Failure of the Solr cluster
This section demonstrates how a deployment of i2 Analyze responds to the failure of all Solr nodes. This section also describes how to monitor and detect failure and ensure the recovery was successful.
Before you begin the walkthrough, there a number of concepts that it is useful to understand:
- How Solr is deployed for high availability. For more information, see Solr.
- How the Solr status is reported in the component availability log in Liberty. For more information, see Monitor the system availability.
- In a containerized deployment, all log messages are also displayed in the console. You can use the
docker logs
command to view the console log.
The examples/pre-prod/walkthroughs/ha/solrClusterFailureWalkthrough.sh
scripts simulates a Solr cluster failure and recovery.
Simulating Solr Cluster failure
To simulate the cluster failure, remove all the Solr containers. For example, run:
docker stop solr2 solr1
See the Simulating the cluster failure
section of the walkthrough script.
Detecting failure
The component availability log in Liberty is used to monitor and determine the status of the Solr cluster.
When the Solr cluster is unavailable, the status is reported as DOWN
.
The Detecting failure
section of the walkthrough script runs a loop around the get_solr_status
client function that reports the status of Solr. For more information about the function, see get_solr_status
.
The function uses a grep command for the following message that indicates Solr is down:
grep "^.*\[I2AVAILABILITY] .* SolrHealthStatusLogger - '.*', .*'DOWN'"

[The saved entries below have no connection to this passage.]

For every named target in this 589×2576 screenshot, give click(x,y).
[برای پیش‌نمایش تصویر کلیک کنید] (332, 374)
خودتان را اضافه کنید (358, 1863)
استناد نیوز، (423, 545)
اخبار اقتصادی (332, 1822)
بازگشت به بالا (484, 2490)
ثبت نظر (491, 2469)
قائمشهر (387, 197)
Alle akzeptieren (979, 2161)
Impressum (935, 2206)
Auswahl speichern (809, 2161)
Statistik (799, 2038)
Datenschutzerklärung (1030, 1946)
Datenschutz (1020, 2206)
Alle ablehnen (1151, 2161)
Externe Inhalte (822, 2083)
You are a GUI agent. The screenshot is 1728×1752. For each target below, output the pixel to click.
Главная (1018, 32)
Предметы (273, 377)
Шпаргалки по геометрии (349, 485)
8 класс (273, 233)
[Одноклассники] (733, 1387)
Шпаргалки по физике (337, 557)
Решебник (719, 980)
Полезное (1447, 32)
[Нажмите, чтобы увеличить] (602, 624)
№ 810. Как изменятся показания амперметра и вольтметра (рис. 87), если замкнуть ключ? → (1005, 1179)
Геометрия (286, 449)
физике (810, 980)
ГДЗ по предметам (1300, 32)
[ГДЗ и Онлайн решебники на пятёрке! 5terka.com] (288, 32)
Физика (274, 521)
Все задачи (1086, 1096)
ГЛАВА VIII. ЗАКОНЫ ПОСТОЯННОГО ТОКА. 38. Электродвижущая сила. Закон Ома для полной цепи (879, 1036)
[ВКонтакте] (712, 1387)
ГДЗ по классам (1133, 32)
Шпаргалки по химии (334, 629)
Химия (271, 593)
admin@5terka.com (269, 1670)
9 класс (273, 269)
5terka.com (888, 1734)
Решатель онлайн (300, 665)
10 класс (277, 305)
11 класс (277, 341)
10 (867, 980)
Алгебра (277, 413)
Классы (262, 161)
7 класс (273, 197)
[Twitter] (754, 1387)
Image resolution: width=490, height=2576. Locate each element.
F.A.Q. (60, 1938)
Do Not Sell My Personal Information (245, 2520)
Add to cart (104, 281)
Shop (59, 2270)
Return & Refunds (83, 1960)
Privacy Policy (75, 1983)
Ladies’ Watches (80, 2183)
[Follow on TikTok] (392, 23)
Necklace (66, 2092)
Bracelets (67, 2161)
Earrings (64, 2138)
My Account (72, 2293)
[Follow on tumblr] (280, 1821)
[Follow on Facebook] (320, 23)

Reinstating high availability
To reinstate high availability, restart the failed Solr containers. In this example, restart both Solr containers by running the following command:
docker start solr2 solr1
After the failed nodes recover, Liberty reports the changes to the cluster status. To ensure the collections recover, monitor the Liberty logs for healthy collections.
The Reinstating high availability
section of the walkthrough script runs a loop around the get_solr_status
client function that reports the status of Solr. For more information about the function, see get_solr_status
.
The function uses a grep command for the following message that indicates Solr is active:
grep "^.*\[I2AVAILABILITY] .* SolrHealthStatusLogger - '.*', .*'ALL_REPLICAS_ACTIVE'"